--- DATA RECORDS Enclosed Below ---

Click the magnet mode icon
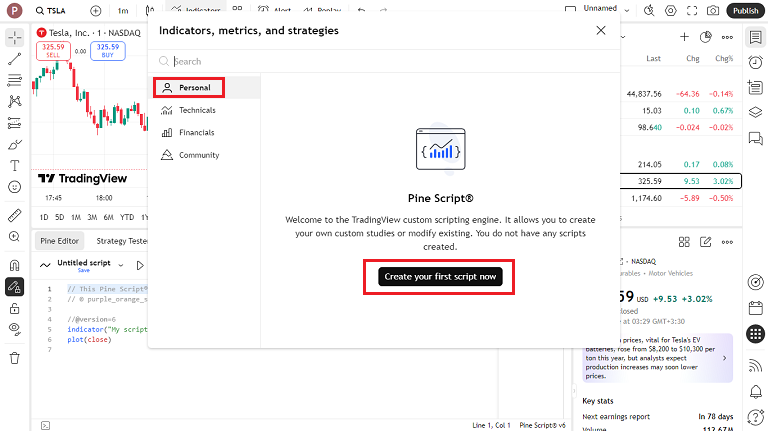Screen dimensions: 768x431 coord(15,265)
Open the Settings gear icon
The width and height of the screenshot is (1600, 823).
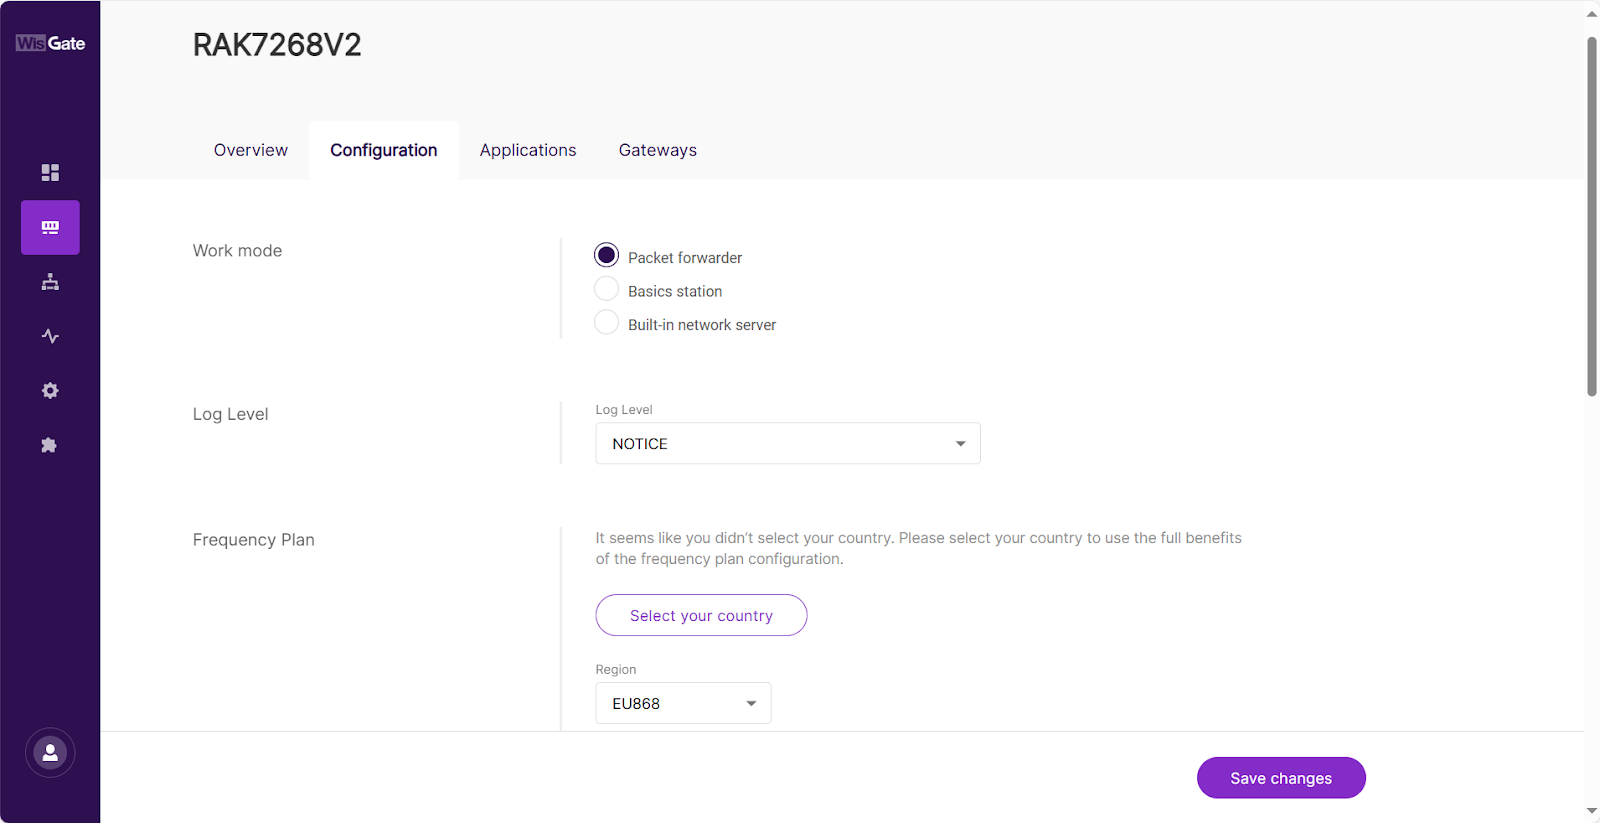[50, 390]
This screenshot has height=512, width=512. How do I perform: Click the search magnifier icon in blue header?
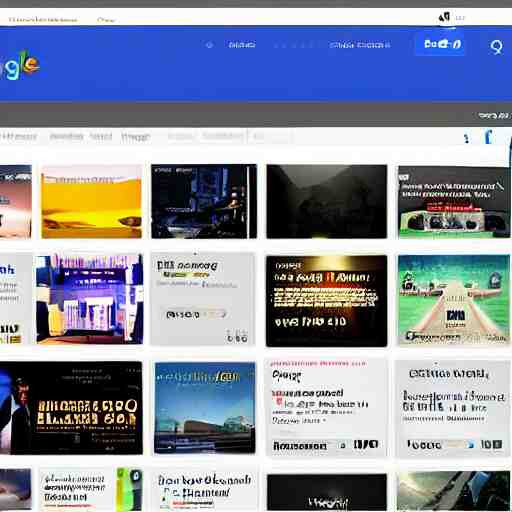[x=496, y=47]
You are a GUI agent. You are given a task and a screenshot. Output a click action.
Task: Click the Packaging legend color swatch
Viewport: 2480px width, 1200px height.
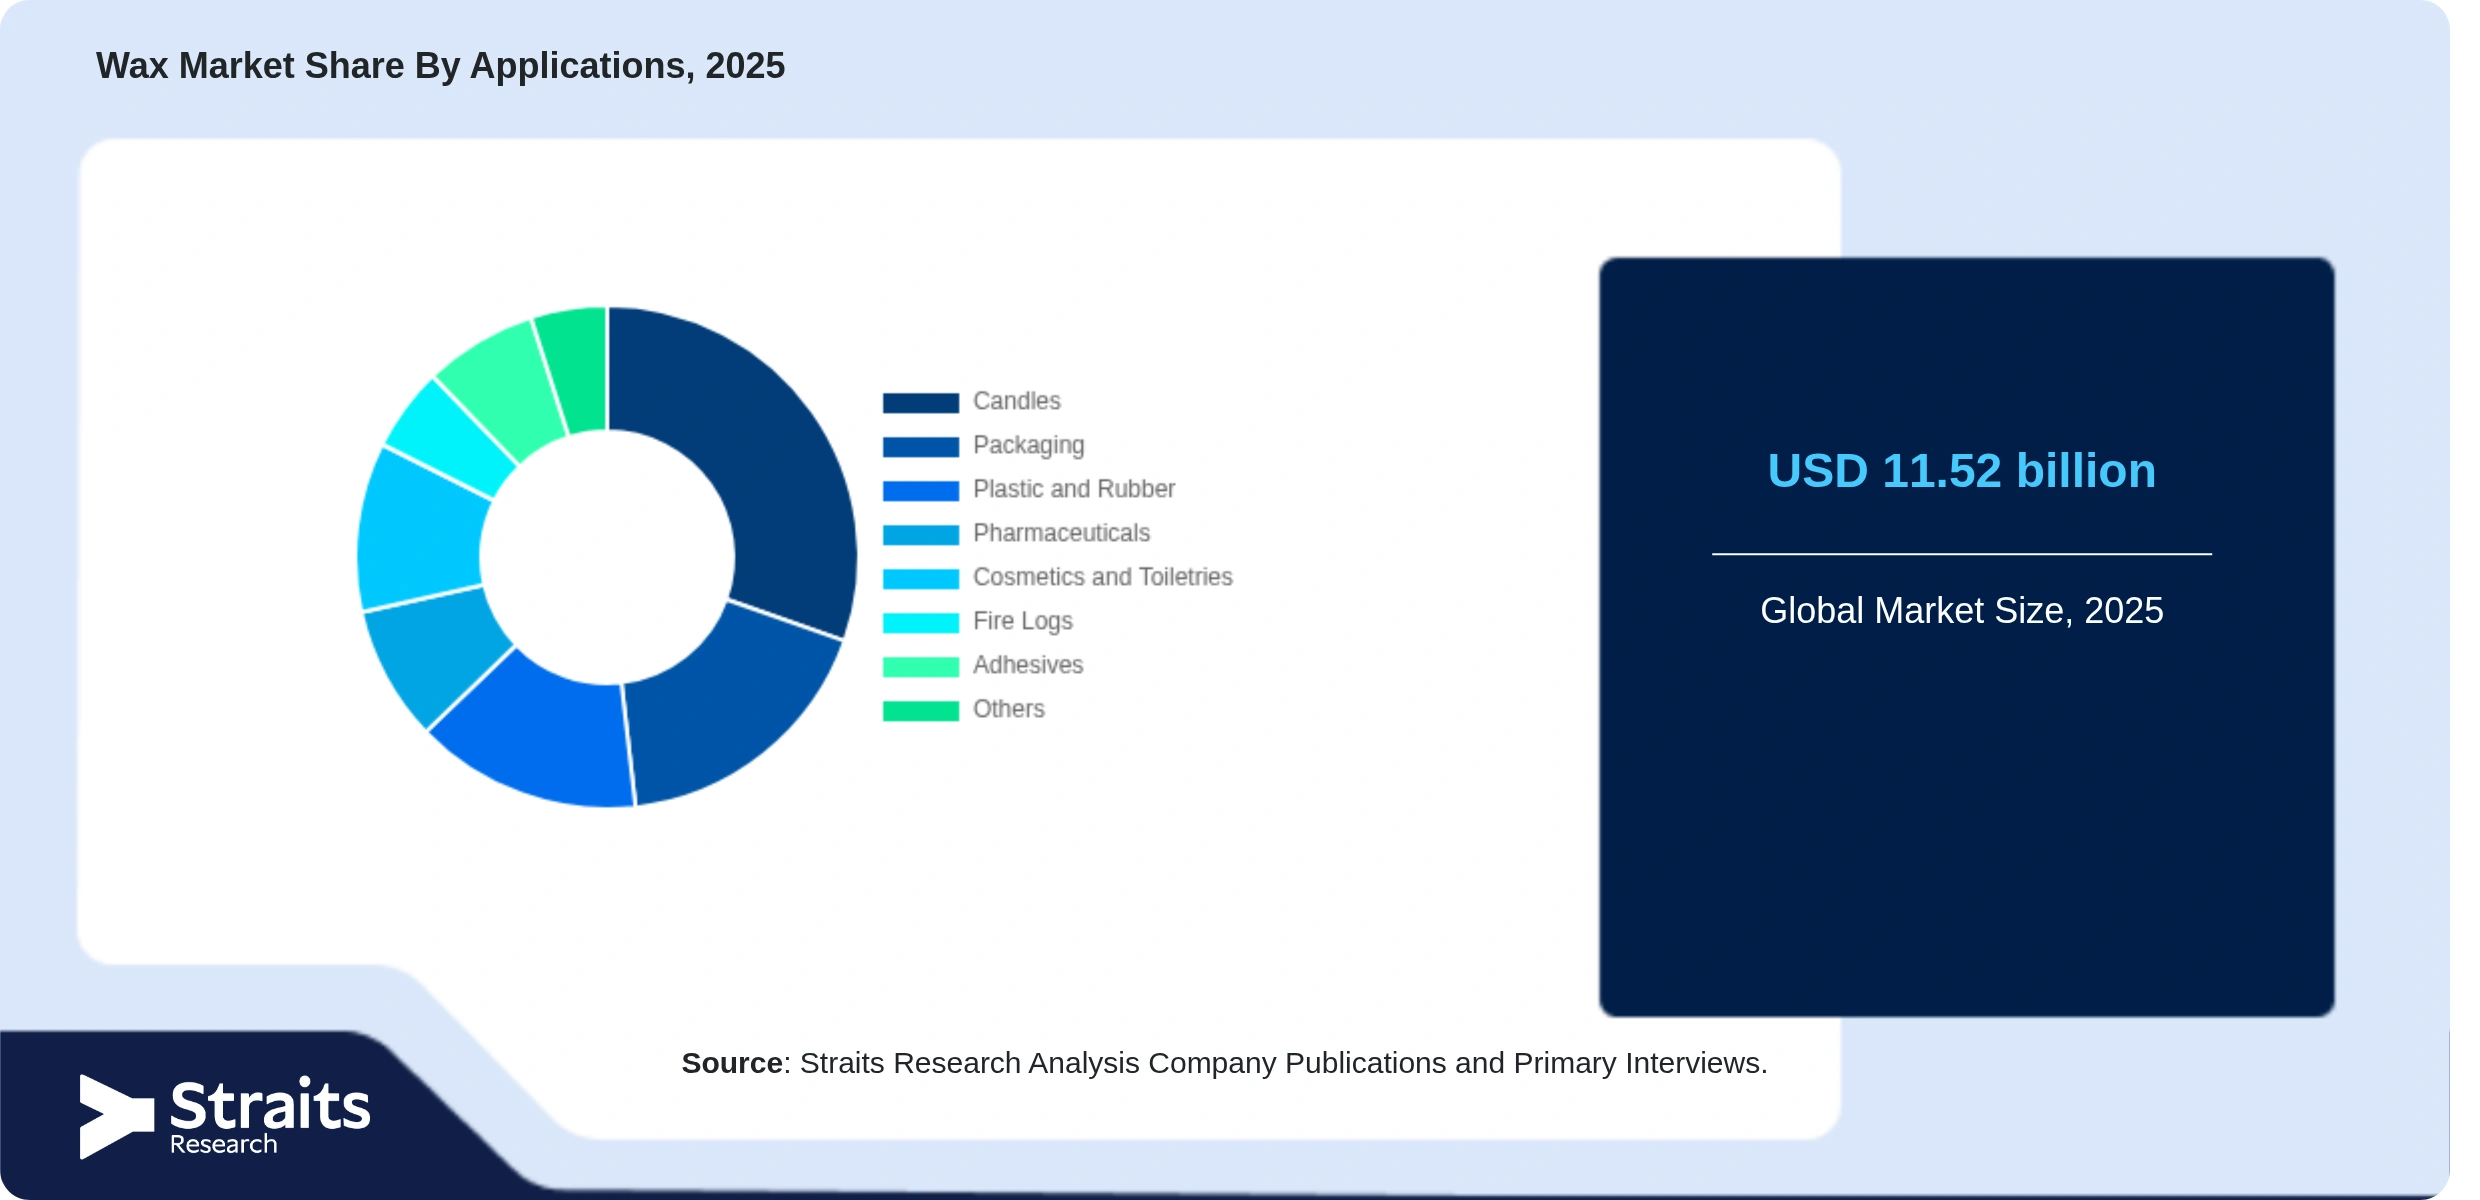[x=920, y=446]

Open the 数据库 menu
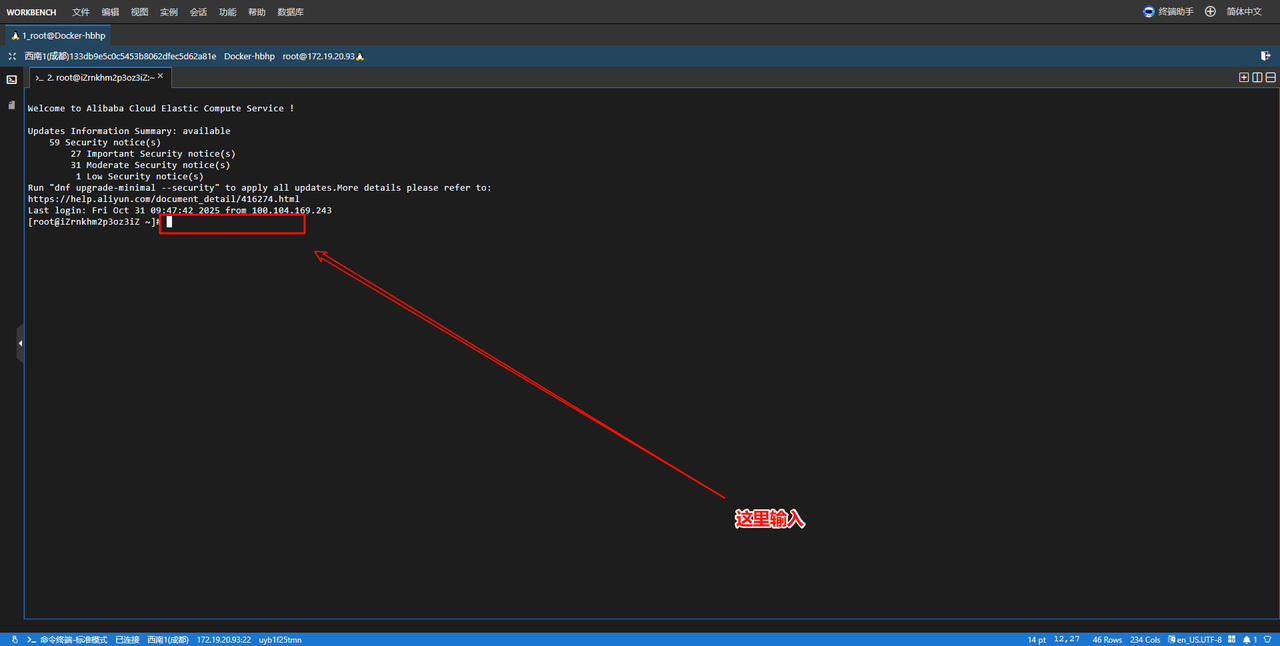(x=290, y=12)
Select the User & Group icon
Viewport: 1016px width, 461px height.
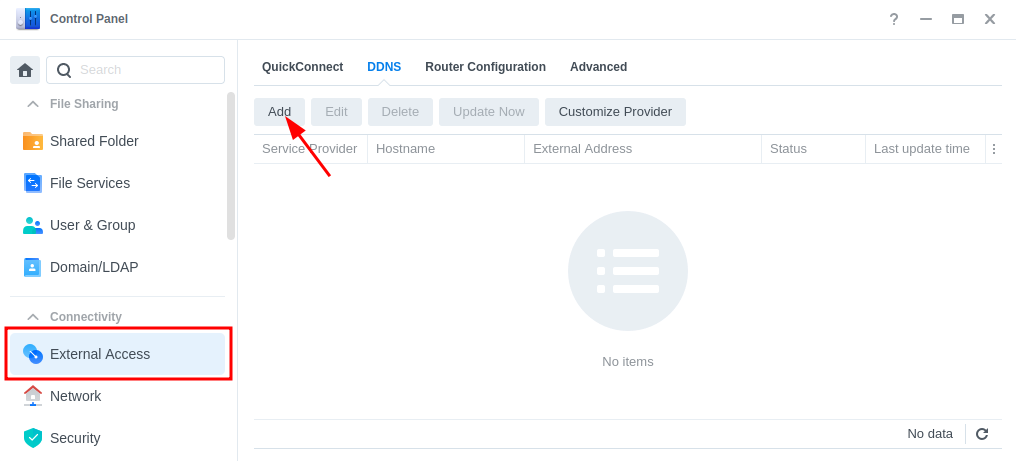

--- End of Enclosed DATA RECORDS ---

# [EXERCISE INSTRUCTIONS]
Copy nothing but the lines from the first one in the listing through the line with "Task: Click the Packaging legend color swatch", and omit the pictures.

# [EXERCISE RESULT]
Click the magnet mode icon
Screen dimensions: 768x431 coord(15,265)
Open the Settings gear icon
The width and height of the screenshot is (1600, 823).
[50, 390]
This screenshot has height=512, width=512. How do I perform: Click the search magnifier icon in blue header?
[x=496, y=47]
You are a GUI agent. You are given a task and a screenshot. Output a click action.
Task: Click the Packaging legend color swatch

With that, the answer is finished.